Reports Show Opioid Deaths in Australia Are On the Rise
A recent report released by the Penington Institute showed that deaths from sleeping and anxiety pills, opioids, and methamphetamine have all risen sharply in Australia.
Penington Institute chief executive officer John Ryan said the figures were alarming. “We are seeing a surge of drug overdose deaths and this is concerning,” he said.
According to a separate report, opioid-related deaths in Australia nearly doubled from 2007 to 2016. The National Drug and Alcohol Research Centre at UNSW in Sydney released a report stating that 1,045 Australians died of opioid overdoses in 2016. Of the 1,045 opioid overdose deaths, 76 percent were attributed to pharmaceutical opioids.

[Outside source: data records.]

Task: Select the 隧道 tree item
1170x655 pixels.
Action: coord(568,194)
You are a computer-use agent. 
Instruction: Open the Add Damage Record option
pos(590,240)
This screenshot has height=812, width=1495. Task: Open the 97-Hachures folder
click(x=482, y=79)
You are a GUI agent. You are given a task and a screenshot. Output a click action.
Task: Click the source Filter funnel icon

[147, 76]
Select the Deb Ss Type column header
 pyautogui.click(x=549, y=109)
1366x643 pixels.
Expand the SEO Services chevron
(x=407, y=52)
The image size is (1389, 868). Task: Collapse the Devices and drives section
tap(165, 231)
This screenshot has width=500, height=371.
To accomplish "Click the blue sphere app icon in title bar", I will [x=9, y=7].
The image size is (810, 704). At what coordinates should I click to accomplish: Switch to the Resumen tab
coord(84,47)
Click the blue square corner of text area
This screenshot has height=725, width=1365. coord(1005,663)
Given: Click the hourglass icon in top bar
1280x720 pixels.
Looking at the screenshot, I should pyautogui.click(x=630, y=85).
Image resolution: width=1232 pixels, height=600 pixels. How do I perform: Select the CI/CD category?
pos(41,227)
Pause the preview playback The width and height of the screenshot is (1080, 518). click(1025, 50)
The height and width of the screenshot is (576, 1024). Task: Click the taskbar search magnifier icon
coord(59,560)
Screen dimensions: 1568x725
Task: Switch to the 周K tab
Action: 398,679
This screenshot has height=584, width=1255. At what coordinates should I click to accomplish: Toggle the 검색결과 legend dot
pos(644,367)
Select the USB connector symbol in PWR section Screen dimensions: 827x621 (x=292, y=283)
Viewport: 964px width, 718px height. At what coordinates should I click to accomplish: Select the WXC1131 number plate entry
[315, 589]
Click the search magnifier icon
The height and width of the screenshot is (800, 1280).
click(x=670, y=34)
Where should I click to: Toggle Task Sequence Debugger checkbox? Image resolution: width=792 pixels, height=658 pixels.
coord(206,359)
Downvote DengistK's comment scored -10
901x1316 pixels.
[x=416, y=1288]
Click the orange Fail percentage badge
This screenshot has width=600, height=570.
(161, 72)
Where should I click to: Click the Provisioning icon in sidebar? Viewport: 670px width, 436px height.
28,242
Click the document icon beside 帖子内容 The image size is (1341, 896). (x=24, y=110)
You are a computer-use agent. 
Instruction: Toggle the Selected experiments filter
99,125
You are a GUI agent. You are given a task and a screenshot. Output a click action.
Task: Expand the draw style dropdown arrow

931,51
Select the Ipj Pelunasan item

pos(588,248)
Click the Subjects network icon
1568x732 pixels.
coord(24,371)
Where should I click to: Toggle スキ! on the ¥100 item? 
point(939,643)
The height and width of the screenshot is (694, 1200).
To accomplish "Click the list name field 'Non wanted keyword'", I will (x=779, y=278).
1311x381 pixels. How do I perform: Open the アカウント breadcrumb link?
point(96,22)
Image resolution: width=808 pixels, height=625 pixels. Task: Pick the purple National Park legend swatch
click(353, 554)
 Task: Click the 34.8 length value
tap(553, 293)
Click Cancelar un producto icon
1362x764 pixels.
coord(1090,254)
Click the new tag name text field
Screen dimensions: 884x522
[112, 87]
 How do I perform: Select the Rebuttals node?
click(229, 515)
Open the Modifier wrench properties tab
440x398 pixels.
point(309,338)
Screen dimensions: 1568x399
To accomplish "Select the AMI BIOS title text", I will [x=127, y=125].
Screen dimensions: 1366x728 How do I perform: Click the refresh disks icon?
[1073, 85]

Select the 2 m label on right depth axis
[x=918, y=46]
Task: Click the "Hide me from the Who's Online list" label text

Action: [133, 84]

Australians Want Easier Access to Medical Cannabis
Manufacturers of alternative medicines say medical cannabis products should be made more accessible to patients as an alternative to opioids and other pharmaceuticals. Medicinal marijuana has been legal in Australia since 2016, but many eligible patients around the country still have difficulty accessing it.
Medical cannabis advocate and entrepreneur Elisabetta Faenza says there is still opposition to medical marijuana products in Australia. “The Australian Medical Association’s position has softened but certain state branches of the AMA are incredibly negative and that has really put fear into doctors,” she said.
Faenza is the CEO and co-founder of Leafcann, a company that is working to bring medical cannabis products to the Australian market. She says Australians want more options to treat pain, nausea, and anxiety.
“Especially when people have chronic pain conditions or cancer pain, a lot of studies have shown that medicinal cannabis is a great way to wean people off these high doses of opioids, anti-anxiety medication, and sleeping tablets,” said Faenza.
Faenza says now is the time to look at alternatives for pain management, nausea, anxiety, depression, and PSTD as concerns around opioid reliance are on the rise.
Despite the body of evidence showing that marijuana products can be useful in treating chronic pain, access to medical cannabis for Australian patients has been slow, Faenza says: “Doctors are reporting that they’re getting many requests from patients to look at medicinal cannabis and just don’t feel equipped to deal with the issue.”
The Medical Cannabis Council has expressed the same sentiment, stating that medical professionals often view medicinal cannabis as a “medication of last resort”.